• [Data in this exercise]
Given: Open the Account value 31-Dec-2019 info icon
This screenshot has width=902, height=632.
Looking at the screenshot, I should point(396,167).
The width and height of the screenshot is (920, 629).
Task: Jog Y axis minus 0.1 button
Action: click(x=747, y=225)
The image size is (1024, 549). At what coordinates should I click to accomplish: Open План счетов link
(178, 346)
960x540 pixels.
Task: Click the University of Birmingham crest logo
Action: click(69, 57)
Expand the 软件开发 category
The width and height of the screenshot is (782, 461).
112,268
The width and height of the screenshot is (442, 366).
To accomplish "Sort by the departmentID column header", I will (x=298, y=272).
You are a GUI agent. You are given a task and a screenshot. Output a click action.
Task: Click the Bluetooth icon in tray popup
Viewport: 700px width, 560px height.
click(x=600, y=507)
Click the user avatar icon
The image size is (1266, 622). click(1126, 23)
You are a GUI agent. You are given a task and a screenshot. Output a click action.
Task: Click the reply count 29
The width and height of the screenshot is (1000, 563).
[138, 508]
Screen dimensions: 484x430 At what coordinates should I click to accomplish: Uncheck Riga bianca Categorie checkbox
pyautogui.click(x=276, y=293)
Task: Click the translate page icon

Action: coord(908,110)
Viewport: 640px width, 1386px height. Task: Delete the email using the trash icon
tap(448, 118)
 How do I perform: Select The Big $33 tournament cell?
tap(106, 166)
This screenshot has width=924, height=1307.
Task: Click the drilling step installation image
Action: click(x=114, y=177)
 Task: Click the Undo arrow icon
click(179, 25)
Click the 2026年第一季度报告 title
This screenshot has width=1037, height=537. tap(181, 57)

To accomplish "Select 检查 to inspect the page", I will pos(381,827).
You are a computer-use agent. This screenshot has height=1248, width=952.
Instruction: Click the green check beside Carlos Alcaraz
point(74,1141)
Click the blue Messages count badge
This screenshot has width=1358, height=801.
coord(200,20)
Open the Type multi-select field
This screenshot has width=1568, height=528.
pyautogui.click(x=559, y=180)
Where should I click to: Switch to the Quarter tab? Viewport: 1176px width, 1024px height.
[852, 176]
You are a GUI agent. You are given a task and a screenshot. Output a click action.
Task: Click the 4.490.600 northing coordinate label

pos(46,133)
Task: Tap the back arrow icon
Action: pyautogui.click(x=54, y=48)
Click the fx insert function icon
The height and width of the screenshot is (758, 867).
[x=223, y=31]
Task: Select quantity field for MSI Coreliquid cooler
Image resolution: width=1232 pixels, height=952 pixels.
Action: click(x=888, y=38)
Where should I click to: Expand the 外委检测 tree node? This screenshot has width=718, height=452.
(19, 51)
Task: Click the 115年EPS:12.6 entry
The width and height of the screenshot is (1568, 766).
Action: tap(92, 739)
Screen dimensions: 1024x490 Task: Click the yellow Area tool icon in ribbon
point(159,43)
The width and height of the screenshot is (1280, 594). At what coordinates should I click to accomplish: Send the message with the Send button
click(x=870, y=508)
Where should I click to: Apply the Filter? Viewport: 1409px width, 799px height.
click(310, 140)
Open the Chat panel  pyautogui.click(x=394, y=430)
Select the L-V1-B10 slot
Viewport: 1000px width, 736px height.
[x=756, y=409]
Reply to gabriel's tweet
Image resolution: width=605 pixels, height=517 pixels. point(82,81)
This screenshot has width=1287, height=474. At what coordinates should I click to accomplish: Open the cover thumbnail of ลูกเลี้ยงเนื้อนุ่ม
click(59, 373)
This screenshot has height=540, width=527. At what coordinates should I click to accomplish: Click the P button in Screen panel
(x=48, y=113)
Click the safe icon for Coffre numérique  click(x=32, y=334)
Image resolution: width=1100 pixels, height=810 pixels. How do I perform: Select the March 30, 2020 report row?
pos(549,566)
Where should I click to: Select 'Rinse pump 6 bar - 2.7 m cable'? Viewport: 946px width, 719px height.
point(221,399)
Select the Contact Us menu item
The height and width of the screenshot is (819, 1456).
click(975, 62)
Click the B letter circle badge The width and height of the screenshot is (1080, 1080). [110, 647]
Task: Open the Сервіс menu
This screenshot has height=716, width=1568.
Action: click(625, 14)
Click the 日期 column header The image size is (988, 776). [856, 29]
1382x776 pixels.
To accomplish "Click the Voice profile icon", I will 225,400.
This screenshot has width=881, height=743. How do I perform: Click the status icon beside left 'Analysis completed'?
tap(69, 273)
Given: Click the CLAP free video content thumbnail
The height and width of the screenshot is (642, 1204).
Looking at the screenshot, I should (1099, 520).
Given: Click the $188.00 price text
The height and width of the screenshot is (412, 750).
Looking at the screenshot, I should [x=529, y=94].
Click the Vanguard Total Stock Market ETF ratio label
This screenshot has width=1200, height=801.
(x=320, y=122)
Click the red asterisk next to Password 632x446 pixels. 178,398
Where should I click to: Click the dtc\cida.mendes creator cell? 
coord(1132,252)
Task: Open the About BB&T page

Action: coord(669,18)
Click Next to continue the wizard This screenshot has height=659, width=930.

• [Exercise aim] Set down the records again verbatim, so that each word stays as it is.

• [Solution to this problem]
Given: Open the Account value 31-Dec-2019 info icon
This screenshot has width=902, height=632.
Looking at the screenshot, I should point(396,167).
The width and height of the screenshot is (920, 629).
Task: Jog Y axis minus 0.1 button
Action: click(x=747, y=225)
The image size is (1024, 549). At what coordinates should I click to accomplish: Open План счетов link
(178, 346)
960x540 pixels.
Task: Click the University of Birmingham crest logo
Action: click(69, 57)
Expand the 软件开发 category
The width and height of the screenshot is (782, 461).
112,268
The width and height of the screenshot is (442, 366).
To accomplish "Sort by the departmentID column header", I will (x=298, y=272).
You are a GUI agent. You are given a task and a screenshot. Output a click action.
Task: Click the Bluetooth icon in tray popup
Viewport: 700px width, 560px height.
click(x=600, y=507)
Click the user avatar icon
The image size is (1266, 622). click(1126, 23)
You are a GUI agent. You are given a task and a screenshot. Output a click action.
Task: Click the reply count 29
The width and height of the screenshot is (1000, 563).
[138, 508]
Screen dimensions: 484x430 At what coordinates should I click to accomplish: Uncheck Riga bianca Categorie checkbox
pyautogui.click(x=276, y=293)
Task: Click the translate page icon

Action: coord(908,110)
Viewport: 640px width, 1386px height. Task: Delete the email using the trash icon
tap(448, 118)
 How do I perform: Select The Big $33 tournament cell?
tap(106, 166)
This screenshot has width=924, height=1307.
Task: Click the drilling step installation image
Action: click(x=114, y=177)
 Task: Click the Undo arrow icon
click(179, 25)
Click the 2026年第一季度报告 title
This screenshot has width=1037, height=537. tap(181, 57)

To accomplish "Select 检查 to inspect the page", I will pos(381,827).
You are a computer-use agent. This screenshot has height=1248, width=952.
Instruction: Click the green check beside Carlos Alcaraz
point(74,1141)
Click the blue Messages count badge
This screenshot has width=1358, height=801.
coord(200,20)
Open the Type multi-select field
This screenshot has width=1568, height=528.
pyautogui.click(x=559, y=180)
Where should I click to: Switch to the Quarter tab? Viewport: 1176px width, 1024px height.
[852, 176]
You are a GUI agent. You are given a task and a screenshot. Output a click action.
Task: Click the 4.490.600 northing coordinate label

pos(46,133)
Task: Tap the back arrow icon
Action: pyautogui.click(x=54, y=48)
Click the fx insert function icon
The height and width of the screenshot is (758, 867).
[x=223, y=31]
Task: Select quantity field for MSI Coreliquid cooler
Image resolution: width=1232 pixels, height=952 pixels.
Action: click(x=888, y=38)
Where should I click to: Expand the 外委检测 tree node? This screenshot has width=718, height=452.
(19, 51)
Task: Click the 115年EPS:12.6 entry
The width and height of the screenshot is (1568, 766).
Action: tap(92, 739)
Screen dimensions: 1024x490 Task: Click the yellow Area tool icon in ribbon
point(159,43)
The width and height of the screenshot is (1280, 594). At what coordinates should I click to accomplish: Send the message with the Send button
click(x=870, y=508)
Where should I click to: Apply the Filter? Viewport: 1409px width, 799px height.
click(310, 140)
Open the Chat panel  pyautogui.click(x=394, y=430)
Select the L-V1-B10 slot
Viewport: 1000px width, 736px height.
[x=756, y=409]
Reply to gabriel's tweet
Image resolution: width=605 pixels, height=517 pixels. point(82,81)
This screenshot has width=1287, height=474. At what coordinates should I click to accomplish: Open the cover thumbnail of ลูกเลี้ยงเนื้อนุ่ม
click(59, 373)
This screenshot has height=540, width=527. At what coordinates should I click to accomplish: Click the P button in Screen panel
(x=48, y=113)
Click the safe icon for Coffre numérique  click(x=32, y=334)
Image resolution: width=1100 pixels, height=810 pixels. How do I perform: Select the March 30, 2020 report row?
pos(549,566)
Where should I click to: Select 'Rinse pump 6 bar - 2.7 m cable'? Viewport: 946px width, 719px height.
point(221,399)
Select the Contact Us menu item
The height and width of the screenshot is (819, 1456).
click(975, 62)
Click the B letter circle badge The width and height of the screenshot is (1080, 1080). [110, 647]
Task: Open the Сервіс menu
This screenshot has height=716, width=1568.
Action: click(625, 14)
Click the 日期 column header The image size is (988, 776). [856, 29]
1382x776 pixels.
To accomplish "Click the Voice profile icon", I will 225,400.
This screenshot has width=881, height=743. How do I perform: Click the status icon beside left 'Analysis completed'?
tap(69, 273)
Given: Click the CLAP free video content thumbnail
The height and width of the screenshot is (642, 1204).
Looking at the screenshot, I should (1099, 520).
Given: Click the $188.00 price text
The height and width of the screenshot is (412, 750).
Looking at the screenshot, I should [x=529, y=94].
Click the Vanguard Total Stock Market ETF ratio label
This screenshot has width=1200, height=801.
(x=320, y=122)
Click the red asterisk next to Password 632x446 pixels. 178,398
Where should I click to: Click the dtc\cida.mendes creator cell? 
coord(1132,252)
Task: Open the About BB&T page

Action: coord(669,18)
Click Next to continue the wizard This screenshot has height=659, width=930.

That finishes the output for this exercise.